Unknown subdirectory

I'm trying to pull data, where the subdomain ie. 'cut-collective' would be unknown but where I can pull all pages after /profile/ if that's possible?

Can I just add something after /profile/ in the metadata? Or is it through selectors?

Thanks

Sitemap:
{"_id":"bigid","startUrl":["https://www.thebigidea.nz/profile/cut-collective"],"selectors":[{"id":"Name","type":"SelectorText","selector":"h1.user-title","parentSelectors":["_root"],"multiple":false,"regex":"","delay":0},{"id":"Type","type":"SelectorText","selector":"div.field.field-name-field-is-organisation","parentSelectors":["_root"],"multiple":false,"regex":"","delay":0},{"id":"Interests","type":"SelectorText","selector":"div.group-content-left h2","parentSelectors":["_root"],"multiple":false,"regex":"","delay":0},{"id":"Interests Content","type":"SelectorText","selector":"div.group-content-left p:nth-of-type(1)","parentSelectors":["_root"],"multiple":false,"regex":"","delay":0},{"id":"more","type":"SelectorText","selector":"div.field p:nth-of-type(2)","parentSelectors":["_root"],"multiple":false,"regex":"","delay":0},{"id":"Full Bio","type":"SelectorText","selector":"div.field.field-name-field-bio","parentSelectors":["_root"],"multiple":false,"regex":"","delay":0},{"id":"Links","type":"SelectorText","selector":"div.field.field-name-field-links a","parentSelectors":["_root"],"multiple":false,"regex":"","delay":0}]}

Hi

do you want to scrape data from all pages like that:

etc

Not sure to understand what you are trying to scrap.
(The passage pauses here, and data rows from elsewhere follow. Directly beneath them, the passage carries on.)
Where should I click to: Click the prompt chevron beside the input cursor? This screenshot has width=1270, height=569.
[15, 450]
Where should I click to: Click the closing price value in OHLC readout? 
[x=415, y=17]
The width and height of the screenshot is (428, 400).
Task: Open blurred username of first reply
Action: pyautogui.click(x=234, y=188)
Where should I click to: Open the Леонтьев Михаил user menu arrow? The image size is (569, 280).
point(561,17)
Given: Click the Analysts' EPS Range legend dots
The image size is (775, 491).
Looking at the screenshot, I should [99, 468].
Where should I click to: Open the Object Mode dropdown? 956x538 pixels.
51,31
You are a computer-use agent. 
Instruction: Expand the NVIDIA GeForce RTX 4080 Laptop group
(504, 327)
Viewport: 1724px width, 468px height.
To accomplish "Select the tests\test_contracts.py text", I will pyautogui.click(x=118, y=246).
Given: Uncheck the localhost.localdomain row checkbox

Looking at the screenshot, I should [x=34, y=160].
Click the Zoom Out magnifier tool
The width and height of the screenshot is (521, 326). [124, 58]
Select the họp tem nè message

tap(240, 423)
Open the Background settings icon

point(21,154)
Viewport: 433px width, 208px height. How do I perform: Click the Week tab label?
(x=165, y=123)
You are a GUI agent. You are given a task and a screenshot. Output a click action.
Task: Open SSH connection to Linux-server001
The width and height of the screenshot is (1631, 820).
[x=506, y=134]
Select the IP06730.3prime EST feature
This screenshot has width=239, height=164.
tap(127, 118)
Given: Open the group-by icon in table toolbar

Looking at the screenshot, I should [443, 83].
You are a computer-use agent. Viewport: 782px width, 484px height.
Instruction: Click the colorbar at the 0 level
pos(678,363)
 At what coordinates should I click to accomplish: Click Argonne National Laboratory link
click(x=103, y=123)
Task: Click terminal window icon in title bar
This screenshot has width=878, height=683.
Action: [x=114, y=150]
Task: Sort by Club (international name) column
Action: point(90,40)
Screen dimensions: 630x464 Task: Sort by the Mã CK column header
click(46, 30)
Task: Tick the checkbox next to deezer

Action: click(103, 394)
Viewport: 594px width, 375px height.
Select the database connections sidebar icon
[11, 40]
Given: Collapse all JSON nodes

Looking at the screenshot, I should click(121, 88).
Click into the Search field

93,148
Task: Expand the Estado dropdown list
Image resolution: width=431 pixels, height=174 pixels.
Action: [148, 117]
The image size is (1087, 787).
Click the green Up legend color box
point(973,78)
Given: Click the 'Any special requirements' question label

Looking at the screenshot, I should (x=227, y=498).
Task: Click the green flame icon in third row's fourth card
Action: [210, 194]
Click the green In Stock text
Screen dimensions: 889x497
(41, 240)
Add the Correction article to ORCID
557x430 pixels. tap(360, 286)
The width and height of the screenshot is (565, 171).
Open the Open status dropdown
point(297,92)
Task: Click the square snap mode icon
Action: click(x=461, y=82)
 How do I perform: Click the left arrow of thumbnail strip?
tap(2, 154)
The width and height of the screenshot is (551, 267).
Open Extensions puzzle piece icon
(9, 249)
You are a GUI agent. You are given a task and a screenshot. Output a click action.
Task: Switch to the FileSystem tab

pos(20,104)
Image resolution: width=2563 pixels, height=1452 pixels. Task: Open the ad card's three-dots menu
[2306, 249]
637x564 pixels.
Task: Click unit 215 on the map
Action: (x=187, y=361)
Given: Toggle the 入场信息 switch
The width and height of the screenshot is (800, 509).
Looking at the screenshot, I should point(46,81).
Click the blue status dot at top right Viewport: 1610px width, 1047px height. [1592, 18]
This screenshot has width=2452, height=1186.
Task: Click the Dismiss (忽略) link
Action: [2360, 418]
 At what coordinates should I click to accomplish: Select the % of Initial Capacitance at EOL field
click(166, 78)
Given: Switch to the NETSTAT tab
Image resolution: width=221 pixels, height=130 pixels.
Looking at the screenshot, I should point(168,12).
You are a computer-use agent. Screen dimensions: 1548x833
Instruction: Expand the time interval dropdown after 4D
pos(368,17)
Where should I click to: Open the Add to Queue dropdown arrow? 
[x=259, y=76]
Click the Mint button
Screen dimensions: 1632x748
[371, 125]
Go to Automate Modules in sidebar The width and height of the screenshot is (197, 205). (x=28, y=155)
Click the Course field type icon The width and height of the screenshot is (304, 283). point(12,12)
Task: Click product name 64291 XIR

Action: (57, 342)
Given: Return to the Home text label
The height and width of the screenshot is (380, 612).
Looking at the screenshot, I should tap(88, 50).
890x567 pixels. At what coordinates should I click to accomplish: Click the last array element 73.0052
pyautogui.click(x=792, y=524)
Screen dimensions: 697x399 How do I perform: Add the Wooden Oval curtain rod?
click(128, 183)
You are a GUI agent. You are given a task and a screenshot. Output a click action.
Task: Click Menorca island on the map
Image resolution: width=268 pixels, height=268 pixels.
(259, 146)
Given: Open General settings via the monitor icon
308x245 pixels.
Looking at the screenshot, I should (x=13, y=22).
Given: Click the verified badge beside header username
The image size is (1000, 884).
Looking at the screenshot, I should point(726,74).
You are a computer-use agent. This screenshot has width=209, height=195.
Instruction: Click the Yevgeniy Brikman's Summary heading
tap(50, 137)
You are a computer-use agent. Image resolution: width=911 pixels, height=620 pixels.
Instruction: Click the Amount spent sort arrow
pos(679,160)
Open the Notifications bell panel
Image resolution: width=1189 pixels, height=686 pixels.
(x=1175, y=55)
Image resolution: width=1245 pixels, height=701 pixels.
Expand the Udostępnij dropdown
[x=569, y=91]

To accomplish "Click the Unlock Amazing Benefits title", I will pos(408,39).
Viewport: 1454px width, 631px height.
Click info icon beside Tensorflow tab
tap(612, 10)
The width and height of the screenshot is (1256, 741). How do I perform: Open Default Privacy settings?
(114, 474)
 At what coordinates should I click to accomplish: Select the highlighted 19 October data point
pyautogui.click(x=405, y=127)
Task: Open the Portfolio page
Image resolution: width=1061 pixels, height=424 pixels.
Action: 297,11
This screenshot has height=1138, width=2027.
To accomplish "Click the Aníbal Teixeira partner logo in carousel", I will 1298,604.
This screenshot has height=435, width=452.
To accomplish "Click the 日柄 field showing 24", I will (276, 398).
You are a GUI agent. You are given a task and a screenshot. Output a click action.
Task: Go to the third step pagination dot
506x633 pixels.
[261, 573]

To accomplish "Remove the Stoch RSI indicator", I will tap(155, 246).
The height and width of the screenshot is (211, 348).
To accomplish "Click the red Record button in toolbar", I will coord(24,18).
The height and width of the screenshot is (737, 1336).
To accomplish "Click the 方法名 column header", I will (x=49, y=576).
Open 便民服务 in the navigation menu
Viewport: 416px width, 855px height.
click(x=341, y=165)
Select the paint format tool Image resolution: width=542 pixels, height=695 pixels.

Could you be more precise.
Thanks

I'm just after the profile info (name, interests, personal description, links), if that makes sense?

but trying to jump from
profile/cut-collective

to all other profile subdirectories with unknown names...? ie
profile/makeplace
profile/artspace

Thanks so much.

Sorry but I still dont understand where you want to navigate more deeply within this site.

Looking your sitemap, you first collect data on the main page:
https://www.thebigidea.nz/profile/cut-collective

But after, what page(s) do you want to select :
http://cutcollective.co.nz/ ?
https://www.thebigidea.nz/connect/media-releases/2014/mar/139137-art-container-embarks-on-round-the-world-voyage ?

perhaps, you will have to give us your login+psw to follow you

Your

Can scraper go,
https://www.thebigidea.nz/profile/cut-collective ->
https://www.thebigidea.nz/profile/makeplace ->
https://www.thebigidea.nz/profile/artspace
then to next subdirectory but without knowing what it is?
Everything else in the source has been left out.